Edit the items below so that every "Where should I click to" becomes "Where do I click to", and leave all other text as it is.

--- DATA IN THIS EXERCISE ---

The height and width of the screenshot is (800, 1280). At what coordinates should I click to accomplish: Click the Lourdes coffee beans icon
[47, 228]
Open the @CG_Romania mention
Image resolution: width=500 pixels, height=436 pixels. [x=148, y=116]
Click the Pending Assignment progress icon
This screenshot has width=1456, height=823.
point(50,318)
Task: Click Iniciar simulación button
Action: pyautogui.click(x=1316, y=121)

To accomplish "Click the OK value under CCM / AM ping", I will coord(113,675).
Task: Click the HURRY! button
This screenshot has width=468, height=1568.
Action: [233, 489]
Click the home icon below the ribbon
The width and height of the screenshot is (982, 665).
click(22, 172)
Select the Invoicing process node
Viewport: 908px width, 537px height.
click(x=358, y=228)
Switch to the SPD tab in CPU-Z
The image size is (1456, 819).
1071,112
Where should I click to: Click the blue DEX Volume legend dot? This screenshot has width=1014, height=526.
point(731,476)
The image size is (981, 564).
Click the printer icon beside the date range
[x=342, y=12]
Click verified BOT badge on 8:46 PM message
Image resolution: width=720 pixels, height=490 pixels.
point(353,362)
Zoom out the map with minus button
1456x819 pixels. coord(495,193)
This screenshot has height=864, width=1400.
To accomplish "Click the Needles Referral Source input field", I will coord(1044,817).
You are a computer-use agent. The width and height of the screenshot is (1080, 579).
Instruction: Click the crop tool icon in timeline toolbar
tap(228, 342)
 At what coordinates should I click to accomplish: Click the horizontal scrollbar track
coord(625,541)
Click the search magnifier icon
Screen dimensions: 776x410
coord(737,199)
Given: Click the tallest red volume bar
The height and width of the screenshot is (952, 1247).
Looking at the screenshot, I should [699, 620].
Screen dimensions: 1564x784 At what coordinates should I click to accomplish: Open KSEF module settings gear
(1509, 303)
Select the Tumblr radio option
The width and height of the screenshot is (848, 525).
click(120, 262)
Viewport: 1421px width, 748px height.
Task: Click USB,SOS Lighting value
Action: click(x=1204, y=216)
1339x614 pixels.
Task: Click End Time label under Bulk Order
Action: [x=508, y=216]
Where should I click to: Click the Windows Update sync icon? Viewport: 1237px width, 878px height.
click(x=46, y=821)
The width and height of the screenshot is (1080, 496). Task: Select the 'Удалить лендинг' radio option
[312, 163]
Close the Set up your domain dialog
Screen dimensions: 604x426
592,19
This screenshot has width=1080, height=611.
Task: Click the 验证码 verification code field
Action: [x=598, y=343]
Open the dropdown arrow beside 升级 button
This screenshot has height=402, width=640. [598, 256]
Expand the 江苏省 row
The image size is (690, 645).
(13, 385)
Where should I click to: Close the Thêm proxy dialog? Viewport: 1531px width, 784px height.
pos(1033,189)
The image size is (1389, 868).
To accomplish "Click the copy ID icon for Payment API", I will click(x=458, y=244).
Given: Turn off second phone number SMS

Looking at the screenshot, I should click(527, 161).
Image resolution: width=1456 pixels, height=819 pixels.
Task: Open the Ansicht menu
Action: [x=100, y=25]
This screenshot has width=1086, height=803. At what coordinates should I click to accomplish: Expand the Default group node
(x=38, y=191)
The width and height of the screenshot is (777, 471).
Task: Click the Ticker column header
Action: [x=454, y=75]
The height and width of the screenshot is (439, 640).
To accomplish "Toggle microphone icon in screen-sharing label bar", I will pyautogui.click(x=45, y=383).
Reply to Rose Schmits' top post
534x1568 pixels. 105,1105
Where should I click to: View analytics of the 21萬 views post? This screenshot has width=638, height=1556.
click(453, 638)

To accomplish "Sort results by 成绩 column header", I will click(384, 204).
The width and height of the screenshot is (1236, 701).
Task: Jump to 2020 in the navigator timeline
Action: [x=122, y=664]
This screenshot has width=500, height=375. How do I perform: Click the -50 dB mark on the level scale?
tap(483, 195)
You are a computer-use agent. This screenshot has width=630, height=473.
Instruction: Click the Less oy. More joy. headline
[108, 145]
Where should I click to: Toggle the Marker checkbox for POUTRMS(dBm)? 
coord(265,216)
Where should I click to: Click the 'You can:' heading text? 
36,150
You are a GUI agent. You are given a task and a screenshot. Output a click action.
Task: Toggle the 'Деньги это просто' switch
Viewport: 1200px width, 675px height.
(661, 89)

---

● **EXPECTED ANSWER**:
The height and width of the screenshot is (800, 1280). At what coordinates should I click to accomplish: Click the Lourdes coffee beans icon
[47, 228]
Open the @CG_Romania mention
Image resolution: width=500 pixels, height=436 pixels. [x=148, y=116]
Click the Pending Assignment progress icon
This screenshot has width=1456, height=823.
point(50,318)
Task: Click Iniciar simulación button
Action: pyautogui.click(x=1316, y=121)

To accomplish "Click the OK value under CCM / AM ping", I will coord(113,675).
Task: Click the HURRY! button
This screenshot has width=468, height=1568.
Action: [233, 489]
Click the home icon below the ribbon
The width and height of the screenshot is (982, 665).
click(22, 172)
Select the Invoicing process node
Viewport: 908px width, 537px height.
click(x=358, y=228)
Switch to the SPD tab in CPU-Z
The image size is (1456, 819).
1071,112
Where do I click to: Click the blue DEX Volume legend dot? This screenshot has width=1014, height=526.
point(731,476)
The image size is (981, 564).
Click the printer icon beside the date range
[x=342, y=12]
Click verified BOT badge on 8:46 PM message
Image resolution: width=720 pixels, height=490 pixels.
point(353,362)
Zoom out the map with minus button
1456x819 pixels. coord(495,193)
This screenshot has height=864, width=1400.
To accomplish "Click the Needles Referral Source input field", I will coord(1044,817).
You are a computer-use agent. The width and height of the screenshot is (1080, 579).
Instruction: Click the crop tool icon in timeline toolbar
tap(228, 342)
 At what coordinates should I click to accomplish: Click the horizontal scrollbar track
coord(625,541)
Click the search magnifier icon
Screen dimensions: 776x410
coord(737,199)
Given: Click the tallest red volume bar
The height and width of the screenshot is (952, 1247).
Looking at the screenshot, I should [699, 620].
Screen dimensions: 1564x784 At what coordinates should I click to accomplish: Open KSEF module settings gear
(1509, 303)
Select the Tumblr radio option
The width and height of the screenshot is (848, 525).
click(120, 262)
Viewport: 1421px width, 748px height.
Task: Click USB,SOS Lighting value
Action: click(x=1204, y=216)
1339x614 pixels.
Task: Click End Time label under Bulk Order
Action: [x=508, y=216]
Where do I click to: Click the Windows Update sync icon? Viewport: 1237px width, 878px height.
click(x=46, y=821)
The width and height of the screenshot is (1080, 496). Task: Select the 'Удалить лендинг' radio option
[312, 163]
Close the Set up your domain dialog
Screen dimensions: 604x426
592,19
This screenshot has width=1080, height=611.
Task: Click the 验证码 verification code field
Action: [x=598, y=343]
Open the dropdown arrow beside 升级 button
This screenshot has height=402, width=640. [598, 256]
Expand the 江苏省 row
The image size is (690, 645).
(13, 385)
Where do I click to: Close the Thêm proxy dialog? Viewport: 1531px width, 784px height.
pos(1033,189)
The image size is (1389, 868).
To accomplish "Click the copy ID icon for Payment API", I will click(x=458, y=244).
Given: Turn off second phone number SMS

Looking at the screenshot, I should click(527, 161).
Image resolution: width=1456 pixels, height=819 pixels.
Task: Open the Ansicht menu
Action: [x=100, y=25]
This screenshot has width=1086, height=803. At what coordinates should I click to accomplish: Expand the Default group node
(x=38, y=191)
The width and height of the screenshot is (777, 471).
Task: Click the Ticker column header
Action: [x=454, y=75]
The height and width of the screenshot is (439, 640).
To accomplish "Toggle microphone icon in screen-sharing label bar", I will pyautogui.click(x=45, y=383).
Reply to Rose Schmits' top post
534x1568 pixels. 105,1105
Where do I click to: View analytics of the 21萬 views post? This screenshot has width=638, height=1556.
click(453, 638)

To accomplish "Sort results by 成绩 column header", I will click(384, 204).
The width and height of the screenshot is (1236, 701).
Task: Jump to 2020 in the navigator timeline
Action: [x=122, y=664]
This screenshot has width=500, height=375. How do I perform: Click the -50 dB mark on the level scale?
tap(483, 195)
You are a computer-use agent. This screenshot has width=630, height=473.
Instruction: Click the Less oy. More joy. headline
[108, 145]
Where do I click to: Toggle the Marker checkbox for POUTRMS(dBm)? 
coord(265,216)
Where do I click to: Click the 'You can:' heading text? 
36,150
You are a GUI agent. You are given a task and a screenshot. Output a click action.
Task: Toggle the 'Деньги это просто' switch
Viewport: 1200px width, 675px height.
(661, 89)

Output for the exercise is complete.